Long before climate change threatened the very existence of the Colorado River, two women botanists set off with a group of amateur boatmen to record the plants that lived along what was then the most dangerous river in the world.

In “Brave the Wild River: The Untold Story of Two Women Who Mapped the Botany of the Grand Canyon,” science journalist Melissa L. Sevigny draws on the diaries of Elzada Clover and Lois Jotter to trace their 43-day sojourn in the summer of 1938.

The bookish Jotter, then 23, joined Clover, an old school but stylish scientist who was then 41. They were the only women on the small excursion to “botanize” the Grand Canyon. Well publicized by newspapermen who suggested the trip was inappropriate and dangerous for women, stories written at the time underscored how females were then viewed and diminished.

“Two Women to Risk Lives for Science in Colorado Canyon,” was the headline on one story in the Minneapolis Tribune.

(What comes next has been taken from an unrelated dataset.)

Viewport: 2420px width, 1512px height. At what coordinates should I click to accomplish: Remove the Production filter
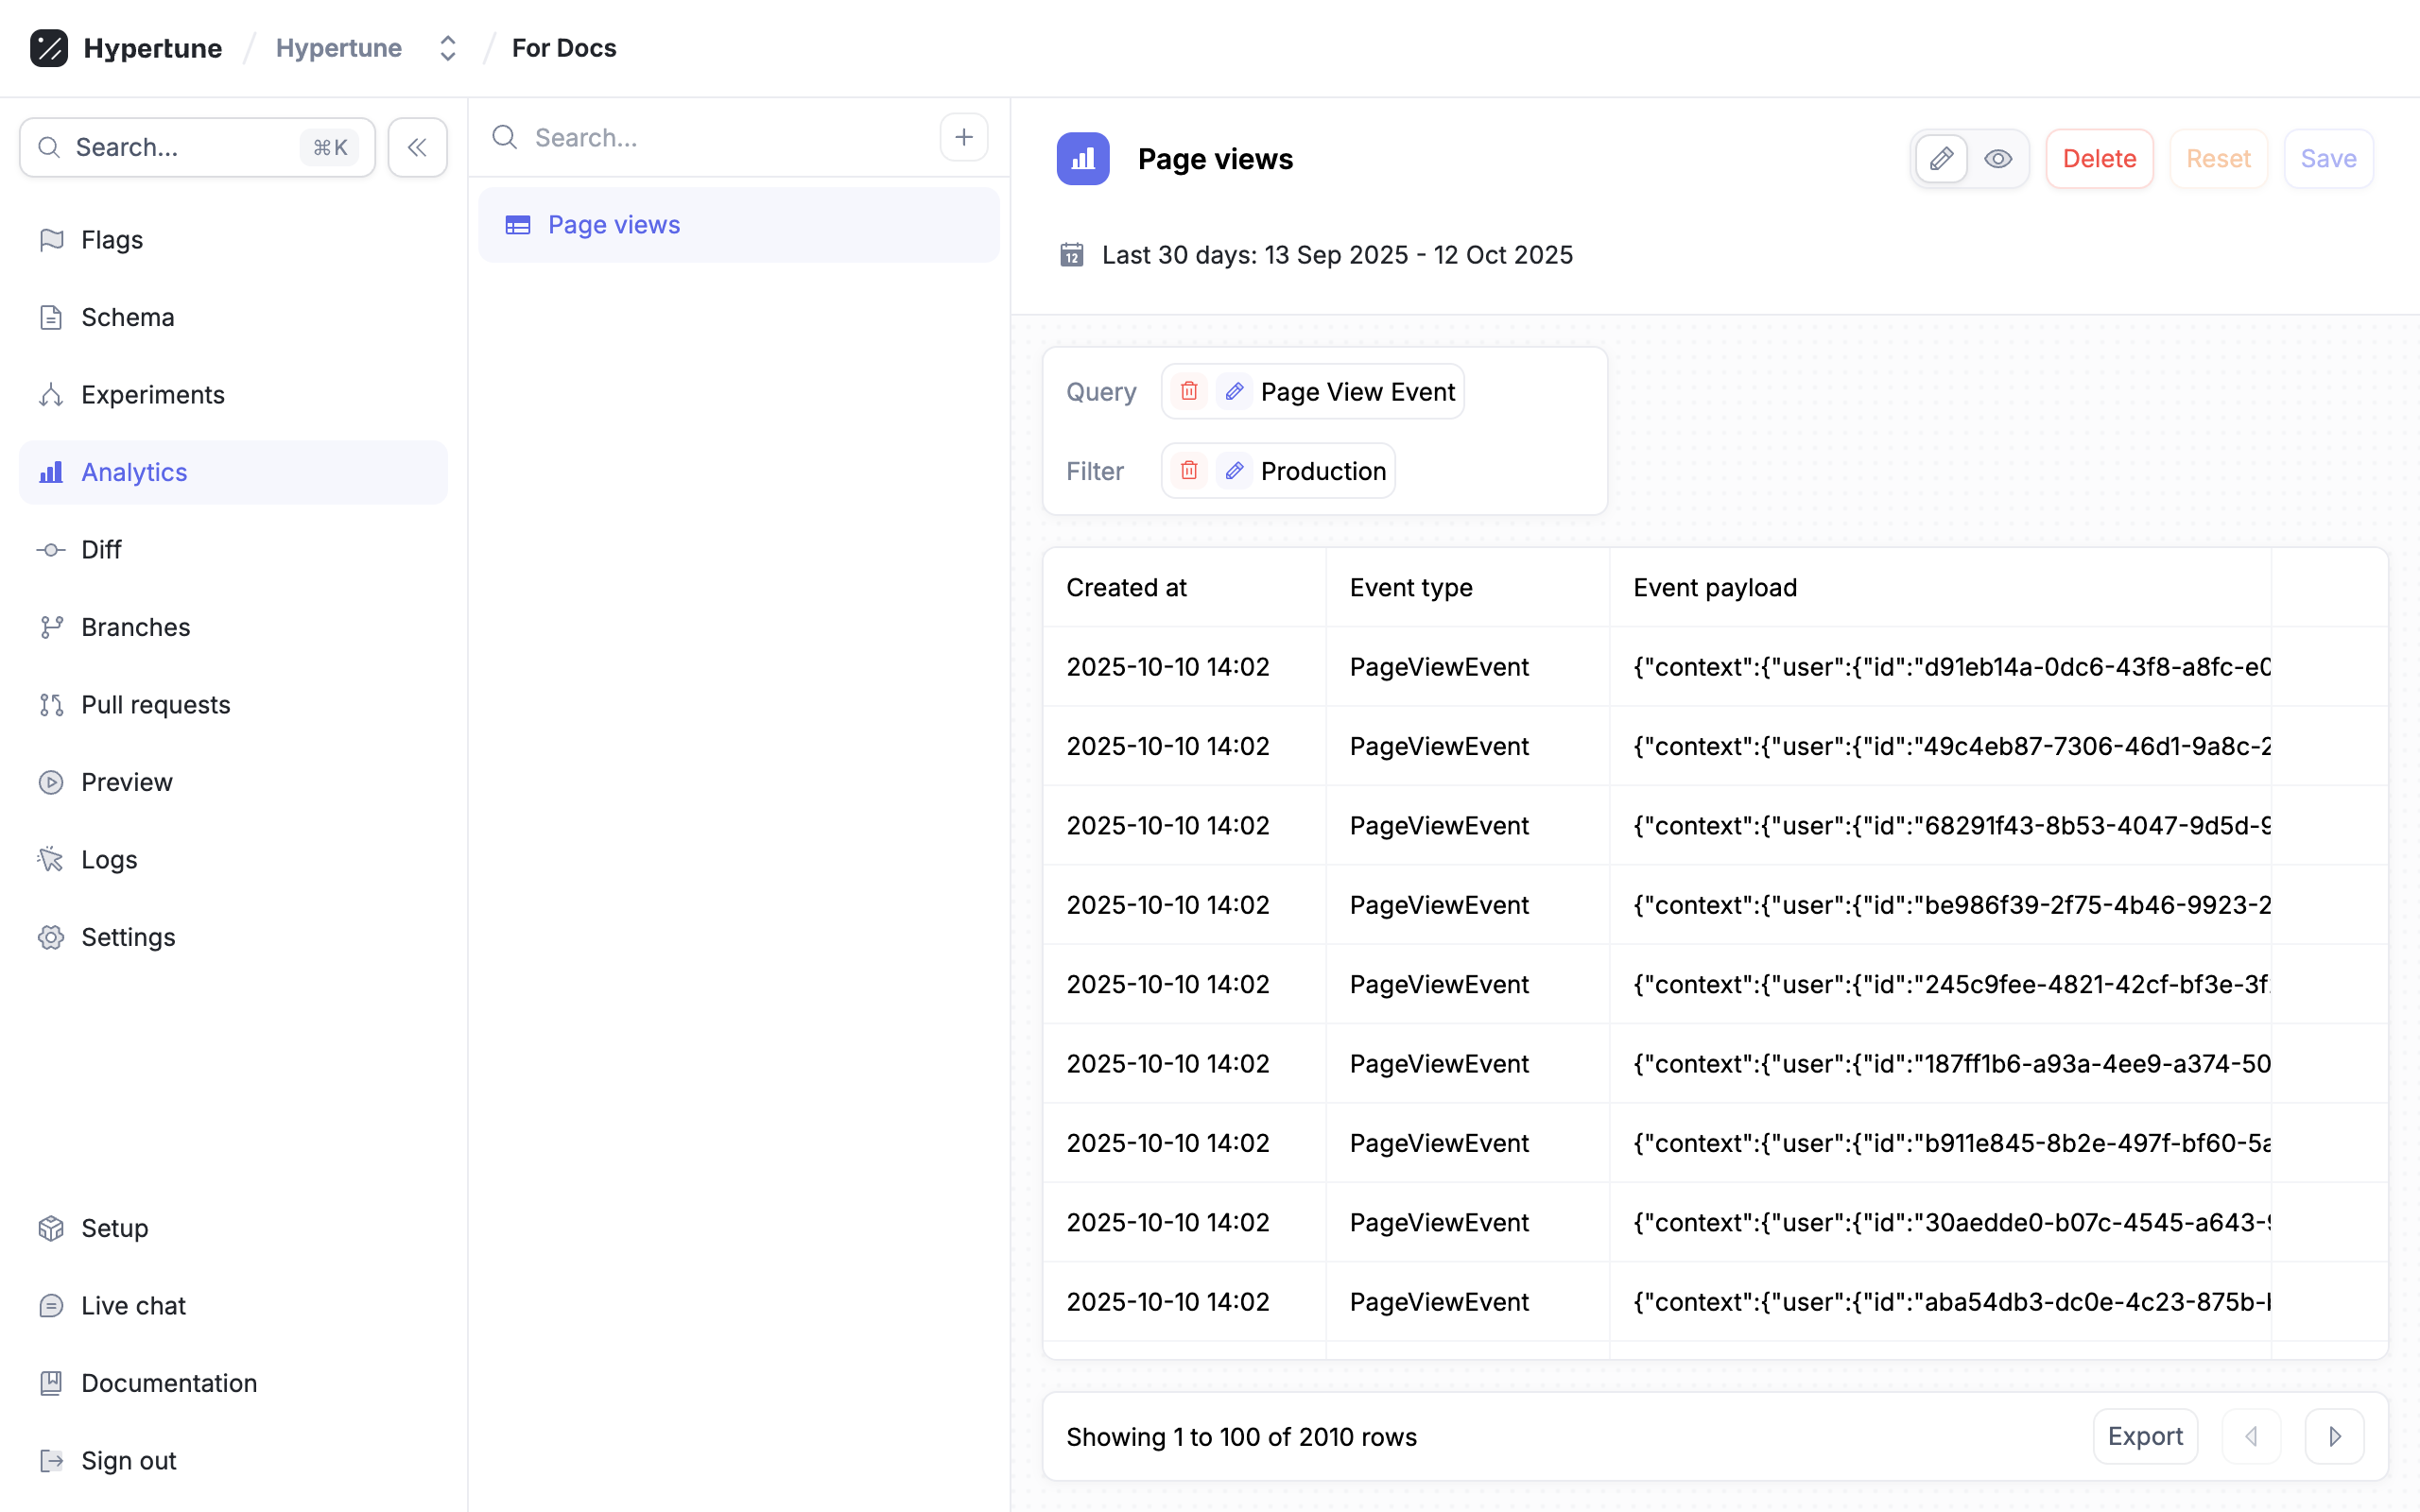pyautogui.click(x=1189, y=470)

As women, Jotter and Clover were expected to cook all the food on the trip, for instance, and they seemed to do so without complaint.

Carried past sheer cliffs and along sometimes treacherous rapids, the trailblazing women risked their lives to record the flora of a little-known pocket of the American West just as it was starting to be transformed by people.

But once the trip began, they focused on the task of collecting and cataloguing all the plants they came across, from beavertail and hedgehog cacti to Thompson's wooly locoweed, a low creeping plant with fuzzy pink seed pods on purplish stems.

There was also Rocky Mountain juniper and Mormon tea, a shrub of bluish green stalks sprouting tiny cones at its joints. And, of course, there was plenty of Russian thistle, better known as tumbleweed, which was accidentally introduced from Russia in the 1870s in bushels of flaxseed and went on to become an iconic symbol of the American west.

Every night, the women pressed the plants between pages of newspaper, slicing the cacti in half and scooping out the pulp first.

Along the way, there was heat, hunger and fatigue, along with “mosquitoes the size of dinner plates,” wrote Sevigny. They got blisters on hands and feet, and cuts and bruises everywhere on their bodies.

And there was real danger, starting with the stomach churching Mile-Long Rapid, which had ended several expeditions before theirs.

Now a reporter for Arizona Public Radio, Sevigny grew up in Tucson, where she fell in love with the Sonoran Desert landscape and ecology. The natural world is also the focus of her earlier books, “Mythical River” (University of Iowa Press, 2016); and “Under Desert Skies” (University of Arizona Press, 2016).

“Brave the River” also highlights the little-known contributions two women made to our knowledge about the Southwest ecology. And it pays homage to a pair of scientists far ahead of their time.